Meine selbstverordnete Kurz-Pause war nur einmal ernsthaft in Gefahr: nach dem indiskutablen Auftritt des deutschen Eisschnelllauf-Chefs Matthias Große, der auch den letzten Funken Anstand und auch sämtliche Gepflogenheiten einer kritischen Auseinandersetzung vemissen ließ.
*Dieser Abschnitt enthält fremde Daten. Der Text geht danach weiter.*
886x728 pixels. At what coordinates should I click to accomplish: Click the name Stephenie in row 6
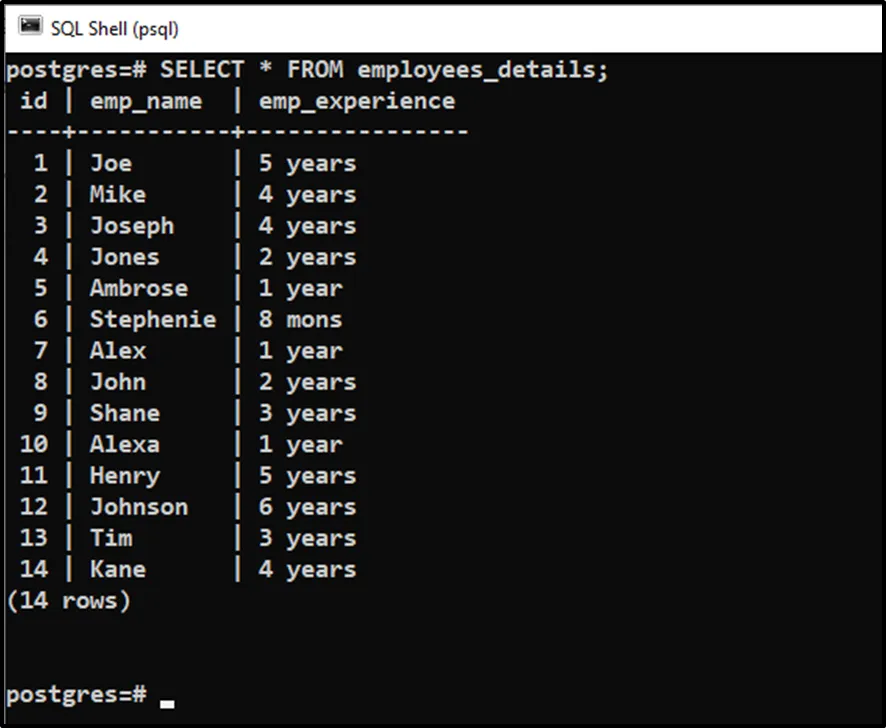152,320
Was war passiert? Der deutsche Eisschnelllauf-Verband lud zu einer Presse-Konferenz, so weit, so normal. Diese fand im Müggelturm in Berlin-Köpenick statt, das sich im Eigentum von des Verbands-Chefs Große befindet, schon ungewöhnlicher, aber im verfilzten deutschen Funktionärstum ist auch derlei schon vorgekommen. In seiner Eigenschaft als Hausherr lud Große die beiden ARD-Journalisten Hajo Seppelt und Jörg Mebus von der Pk aus, er machte von seinem Hausrecht Gebrauch, noch ungewöhnlicher, aber mit deutschem Recht vereinbar: Niemand muss ihm nicht genehme Personen auf sein Grundstück lassen. Was eher nicht geht: Privatleben und öffentliche Funktion (das ist Große nun mal der Verbands-Chef einer olympischen Sportart, die öffentliche Gelder erhält) zu verquicken. Auf neutralem Gebiet wäre ein solcher Ausschluss schlicht undenkbar.
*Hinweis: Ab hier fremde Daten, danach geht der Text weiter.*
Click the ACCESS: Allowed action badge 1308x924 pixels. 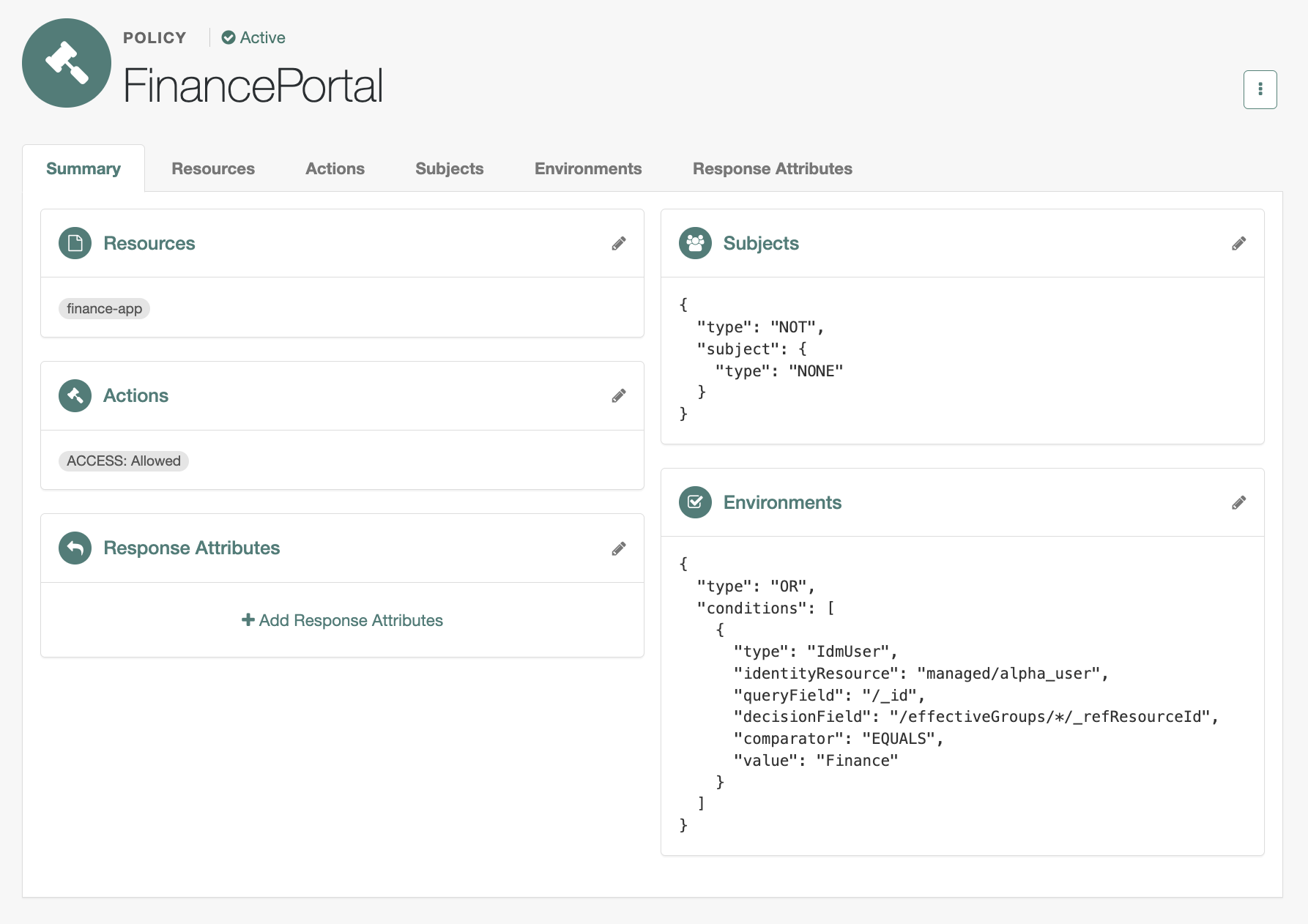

Hajo Seppelt und Jörg Mebus wurden nicht eingeladen, weil sie noch vor Olympia ein äußerst kritisches Stück über die DESG und deren Chef verfasst hatten. „Ein Klima der Angst“ herrsche dort, war ein Punkt, vorn absurden Zahlungen war die Rede. Genau diese kritischen Berichterstattung (und das eher dürftige Olympia-Abschneiden) sollte Thema der Pk werden. „Denunziation, Unwahrheit, Rufmord, Lügner, Hass, Kaputtmacher, Schmutzkampagne, Mist“, so beschimpfte Große aufs Übelste die beiden Abwesenden, mit denen er „nur noch per Anwalt“ kommunzieren wolle.. Er verstieg sich sogar in die irre Behauptung, allein der ARD-Bericht sei Schuld am schlechten Abschneiden der deutschen Athleten in Mailand („Sie haben uns gecrasht“), die noch hinter den eh schon geringen Erwartungen geblieben waren und im Shorttrack gar nicht erst am Start.
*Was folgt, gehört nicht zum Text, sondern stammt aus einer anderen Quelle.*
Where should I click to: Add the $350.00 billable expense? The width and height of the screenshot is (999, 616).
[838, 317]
Es ist natürlich das gute Recht von Große, Kritiker ebenfalls zu kritisieren. Was gar nicht geht, sie mundtot zu machen aufgrund persönlicher Eitelkeiten. Hajo Seppelt ist auch nicht ein x-beliebger Journalist, er gilt als einer der wenigen in der ARD und überhaupt im deutschen Journalismus (Thomas Kistner/SZ, Jens Weinreich fallen mir spontan ein), die sich des Dopings verschrieben haben und dortige Misstände (manchmal auch nur vermeintlich) aufdecken, fast schon eine Lebensaufgabe. Unter anderen geriet Claudia Pechstein in seine Fänge, in den 2000ern nicht nur die dopingumwitterte Eisschnellläuferin, sondern eben auch die Lebensgefährtin von Matthias Große. Persönliche Fehden bestehen also seit mehr als 15 Jahren (immerhin: das Messer der Vendetta wurde noch nicht gezogen). Dieser Hass auf Seppelt dürfte der Hauptgrund der Ausladung sein.
Der Vorfall darf nicht ohne Konsequenzen bleiben. Immerhin wird auch die DESG vom deutschen Steuerzahler alimentiert, und dieser hat das Recht, dass nicht ein wildgewordener Verbands-Chef seine persönlichen Streitigkeiten austrägt – und zwar jenseits aller Gepflogenheiten. Das Ausladen zweier Journalisten ist in einem Rechtsstaat samt Grundrecht der Meinungsfreiheit und -Vielfalt ein absolutes No go (noch sind wir nicht in Trumpistan). Nichts anderes als ein sofortiger Rücktritt von Große (oder eben Rauswurf durchs Innenministerium) müsste die Folge sein.
Zunächst einmal wird es allerdings nur gegenseitige Klagen ARD/Große geben. Die einzigen sicheren Gewinner: Anwälte, die einzigen sicheren Verlierer: die Sportler.